沒有大喇喇地直接說有大戶攛掇監察彈劾自家大人,隻提起有個認識監察的岱山財主到昌國社區時,因為收魚之事說起自家大人壞話,惹了同鄉厭惡,被趕了出去。
話裡意思是大家可都向著大人。
至於話外之意,采桑覺得,自己都聽懂了,自家大人怎可能不懂?
就是……
這妮子把能說的都說了,自己……說甚麽?
難不成說自己二姐也想來伺候大人?
采桑不傻,明白自己當下若說了,大人如何反應不提,定是要被周圍留白姐姐她們記在心上。
這營海使府邸,恁多的女兒家,誰能少了某些心思?
多一個姑娘,那就是多一個對頭呀!
想到這裡,采桑有些了悟,這件事……還真只有直接和自家大人說才最管用,就像之前看到,除了旁邊三個胡女,大人只是一句話,那婆子送來的另外幾個丫頭也就被留下了。
只是一句話。
嗯。
采桑腦瓜轉了轉,發現……大概,自己只能等再有捧燭的機會,才適合與大人說一句。
這又有問題。
馬上就要離開明州,若是,這之前都再沒某些機會,那……或就一直沒有機會了。畢竟到了金陵,千裡迢迢,怎能為了一個小小丫鬟而折騰?

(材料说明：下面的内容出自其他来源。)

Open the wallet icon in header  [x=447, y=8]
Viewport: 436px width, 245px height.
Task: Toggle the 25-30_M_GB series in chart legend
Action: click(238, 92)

采桑患得患失地胡亂想著,一旁釵兒已經跳到了另外一個話題,說起自己父親近些日子在磚瓦作坊做事,提起了那邊最新的製瓦機,原來是提意見,說是可以做幾套活動磨具,便於不斷操作更換,取下瓦胚時也更安全。
采桑聽不懂,朱塬當然聽得懂。
前些日子提起的製瓦機思路,姚封那邊很快做出了樣機,而且,相比朱塬最初設想幾百斤的配重,通過滑輪杠杆相結合的設計,那邊直接把配重提升到兩千斤級別。
兩千斤的巨石配重,與曾經幾百年後的萬噸級液壓機之類不能比,但當下,卻可以使得黏土在重力高壓之下更好地一次成型。
朱塬看過了圖樣和做好的瓦胚,很是滿意,近些日子太忙,倒是還沒來得及去現場看看,更別說進一步的改進意見。
沒想到,眼前小丫頭能帶來一個主意。
稍稍回憶之前看過的圖紙,琢磨片刻,朱塬問釵兒:“你父親叫什麽,是做什麽的?”
釵兒道:“奴爹爹塗讓春,曾是岱山漁民,托了大人福,一家人今年搬到定海,近日一直在製瓦作坊幫工。”
夏季漁汛結束後,明州海洋發展集團旗下,除了少數漁民繼續海捕作業,其他大部分都被分派進行各種基建工作。特別是入秋之後,對於農業來說是豐收季節,卻是舟山沿海漁民的最淡季,參與海捕的人數進一步減少。
正是這數以萬計轉向陸地的勞力,讓定海周邊幾乎一天變一個樣子。
預計這種情況將會持續到立冬。
往年同樣是海捕淡季,今年……卻要從立冬開始,為冬季的帶魚汛做準備,然後,接著是春季的小黃魚汛,夏季的大黃魚汛,一路下來,直到明年的秋天。
說起來,今日是九月初五,霜降節氣已過,下一個節氣就是立冬,時間是九月十七。
並不剩多少日子。
當然,立冬後只是開始準備,帶魚汛具體何時到來,在哪裡匯聚,向哪裡移動,漁汛終點又在哪裡,暫時只有一些漁民提供的模糊經驗,詳細的數據,還需要營海司接下來幾年不斷進行實地勘測,並為海捕提供更多參考。
思緒稍稍發散,朱塬也喝完了一小碗山藥蓮子甜湯,放下湯匙,轉而對釵兒道:“塗讓春,不錯的名字,難道是讀過書?”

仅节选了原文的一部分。